I had the inestimable privilege of serving as teaching fellow for John Flett’s course on ecclesiology in ecumenical perspective, one of the last courses he taught before leaving PTS. It would be impossible for me to offer an account of whether and to what degree the students in that course learned anything, but I learned quite a bit. Now, Flett’s dissertation has been published, and I am drinking even more deeply from his unique slant on things. Just to be clear (caps are for emphasis - I'm not screaming at you!):

THIS IS A MUST-READ BOOK. Go buy it, and read it two or three times. Now. Get to it!

We should all be thankful to Flett for publishing this volume with Eerdmans, for it is accessibly priced. You therefore have no excuse for failing to buy (and, consequently, read) it. In any case, here is a juicy tidbit to wet your whistles.

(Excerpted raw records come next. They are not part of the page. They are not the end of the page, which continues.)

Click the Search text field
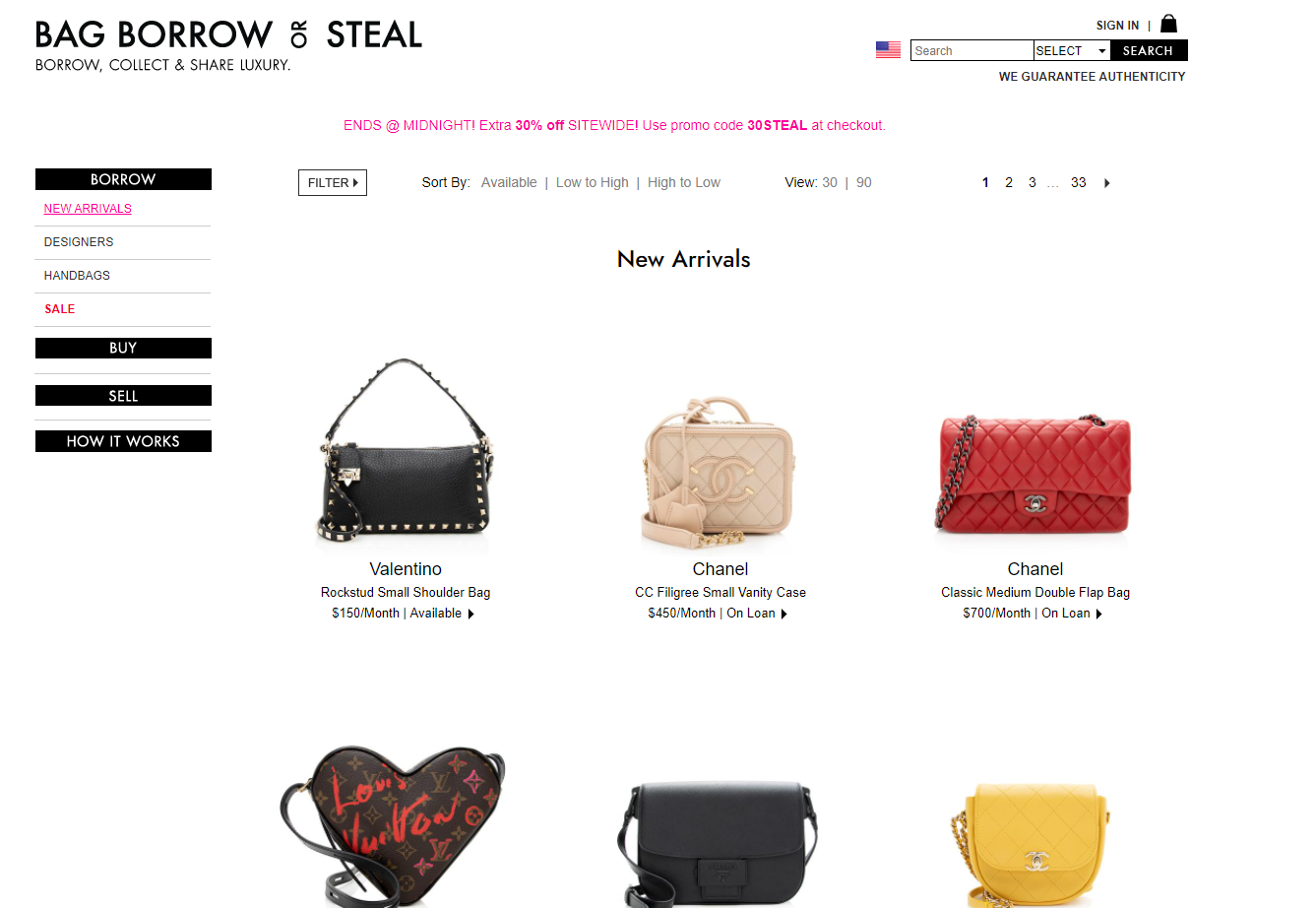The height and width of the screenshot is (908, 1316). point(971,50)
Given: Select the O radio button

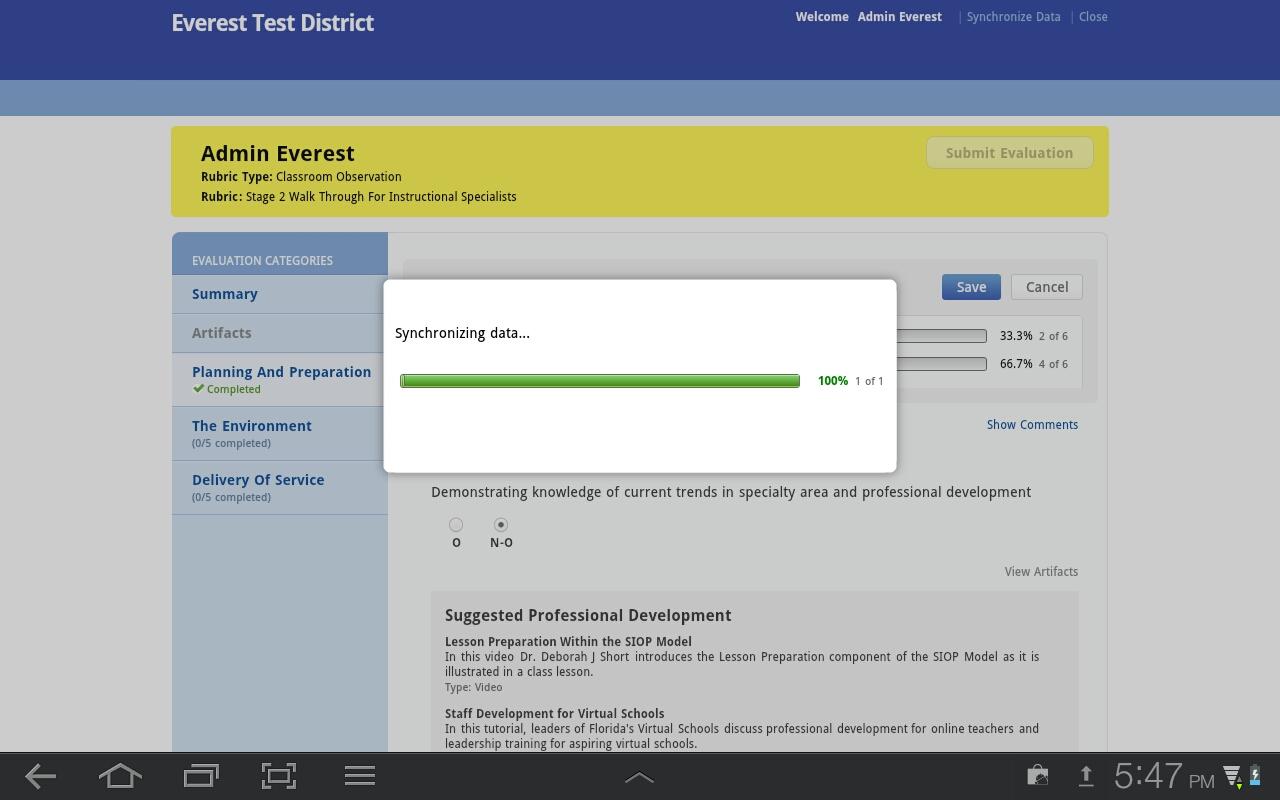Looking at the screenshot, I should [x=456, y=525].
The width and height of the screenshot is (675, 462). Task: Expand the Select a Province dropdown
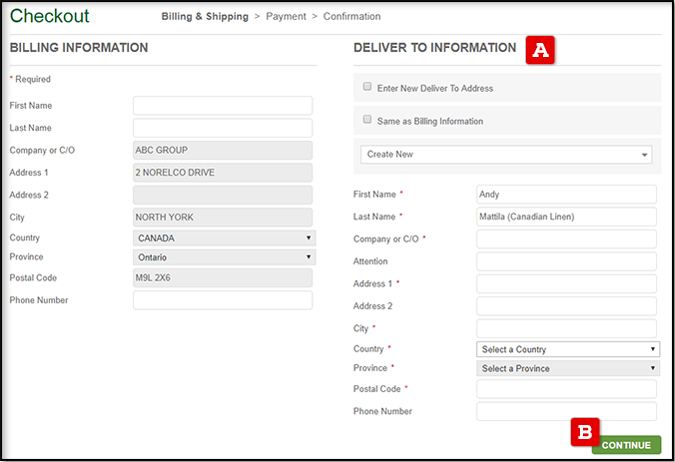[x=567, y=368]
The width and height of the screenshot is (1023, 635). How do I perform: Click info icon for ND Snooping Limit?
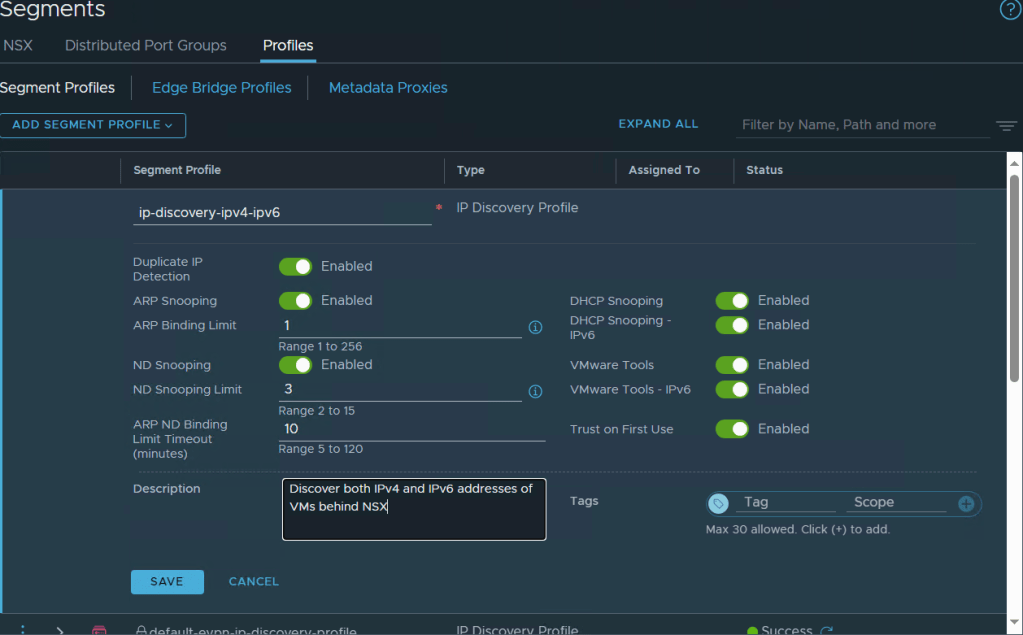(535, 391)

John G. Flett, The Witness of God: The Trinity, Missio Dei, Karl Barth, and the Nature of Christian Community (Grand Rapids, MI: William B. Eerdmans Publishing Company, 2010): 9-10.
Both the decisive force and fatal flaw of missio Dei rests in its relationship to the doctrine of the Trinity. As propounded to date, the concept is deficiently Trinitarian, and the wide range of its contemporary problems is a direct result of this single lack. Reference to the Trinity distanced mission from every particular human act, but, as now a divine attribute, uncertainty arose over the practical transition from divine being to the human missionary act. Missio Dei’s vacuity emerges at this precise point. Material formulations of God’s connection with the world was reduced to the language of “sending,” with the effect that his “sending” being included more the particular sendings of the Son and Spirit. Missio Dei provides a Trinitarian illusion behind which all manner of non-Trinitarian mediations operate with sanctioned impunity. The Trinitarian formula is pure preamble. This explains how a wide variety of seemingly incongruous positions can all lay claim to the name missio Dei.

Comments

Daniel said…
Just out of curiosity, is this Flett's full dissertation? Looking at the page count on this I noticed that it is significantly shorter than the actual dissertation length. Is this simply a formatting difference or is this version a shortened version of the original?

Thanks!
I won't say its a "shortened" version because I don't want to imply that any chunks have been left out. But I do know that John labored extensively to rewrite much of it, making it more direct and to the point. What we have in the published version is certainly more compact.